Arrange the data from its first line through the line containing "[x=929, y=32]" as a Markdown table with the columns Row and Line. Number the rows in order and leave out any blank lines.

(Data for locating words and elements)

>> Start

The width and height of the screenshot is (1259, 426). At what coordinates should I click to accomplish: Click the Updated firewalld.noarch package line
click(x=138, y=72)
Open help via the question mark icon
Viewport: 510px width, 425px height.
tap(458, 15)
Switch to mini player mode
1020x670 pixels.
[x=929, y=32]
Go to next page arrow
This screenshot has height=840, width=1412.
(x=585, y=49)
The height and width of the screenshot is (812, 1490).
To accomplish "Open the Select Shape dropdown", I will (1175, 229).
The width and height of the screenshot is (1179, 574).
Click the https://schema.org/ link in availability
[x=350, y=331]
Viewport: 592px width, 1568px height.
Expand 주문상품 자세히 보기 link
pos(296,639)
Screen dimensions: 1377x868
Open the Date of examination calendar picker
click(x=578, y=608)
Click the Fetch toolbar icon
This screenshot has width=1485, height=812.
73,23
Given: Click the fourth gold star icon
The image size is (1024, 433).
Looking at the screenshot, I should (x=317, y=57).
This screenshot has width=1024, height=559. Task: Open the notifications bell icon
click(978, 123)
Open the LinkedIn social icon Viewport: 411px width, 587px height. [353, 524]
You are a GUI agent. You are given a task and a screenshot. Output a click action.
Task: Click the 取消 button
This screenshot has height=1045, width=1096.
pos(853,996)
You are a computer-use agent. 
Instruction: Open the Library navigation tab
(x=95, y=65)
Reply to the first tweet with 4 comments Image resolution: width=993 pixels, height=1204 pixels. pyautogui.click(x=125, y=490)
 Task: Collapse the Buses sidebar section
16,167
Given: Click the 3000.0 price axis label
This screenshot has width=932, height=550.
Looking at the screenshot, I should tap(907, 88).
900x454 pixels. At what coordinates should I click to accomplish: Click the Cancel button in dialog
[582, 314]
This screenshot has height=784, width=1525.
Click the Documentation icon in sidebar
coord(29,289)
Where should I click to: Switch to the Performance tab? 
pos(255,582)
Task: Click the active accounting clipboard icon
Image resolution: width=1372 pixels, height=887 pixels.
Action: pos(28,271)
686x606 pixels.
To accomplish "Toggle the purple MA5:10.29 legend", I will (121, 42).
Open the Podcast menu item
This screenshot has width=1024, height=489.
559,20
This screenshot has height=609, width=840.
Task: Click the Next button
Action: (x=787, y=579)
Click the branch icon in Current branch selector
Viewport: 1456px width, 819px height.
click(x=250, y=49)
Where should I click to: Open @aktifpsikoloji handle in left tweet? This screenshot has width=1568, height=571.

>> End

Reply to the task.
| Row | Line |
|---|---|
| 1 | The width and height of the screenshot is (1259, 426). At what coordinates should I click to accomplish: Click the Updated firewalld.noarch package line |
| 2 | click(x=138, y=72) |
| 3 | Open help via the question mark icon |
| 4 | Viewport: 510px width, 425px height. |
| 5 | tap(458, 15) |
| 6 | Switch to mini player mode |
| 7 | 1020x670 pixels. |
| 8 | [x=929, y=32] |